Est-ce que nous disons: le pérouvienisme ou l’hétérosexualisme ou le brunisme pour parler du fait d’être péruvien, hétérosexuel ou brun ?

Non.

Nous disons plutôt: Il est péruvien. Elle est hétérosexuelle. Elle est brune.

Donc: Il est autiste. Elle est autiste.

Est-ce que nous disons: mon pérouvienisme ou mon hétérosexualisme ou mon brunisme pour se décrire comme un individu péruvien, hétérosexuel ou brun ?

Non.

Nous disons plutôt: Je suis péruvien(ne). Je suis hétérosexuel(le). Je suis brun(e).

Donc: Je suis autiste.

J’ai un autre point à ajouter. Le mot « autisme » généralise et nous sommes aussi divers que les non autistes. La généralisation favorise dangereusement la conception des mythes et préjugés, ce que nous essayons justement de combattre.

Personnellement, ça fait longtemps que j’évite le mot autisme. Sauf dans des rares contextes qui représentent l’exception.

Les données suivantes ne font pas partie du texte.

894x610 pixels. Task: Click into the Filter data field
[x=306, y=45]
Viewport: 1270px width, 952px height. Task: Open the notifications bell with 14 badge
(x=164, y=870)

Je propose alors, pour finir, l’utilisation d’une expression plus juste:

la condition autistique.

la personne autiste.

Tout simplement. Nous serions alors en train de reconnaître en même temps l’individu. L’être humain. Unique.

Auteure, artiste photographe, militante pour la neurodiversité. Autiste Asperger, mère d'un enfant Asperger.

2 Comments

  1. Merci, Lucila, pour cette belle et utile réflexion autuor de notre condition. Un moyen de mieux partager la réalité qui est la nôtre en évitant la stigmatisation!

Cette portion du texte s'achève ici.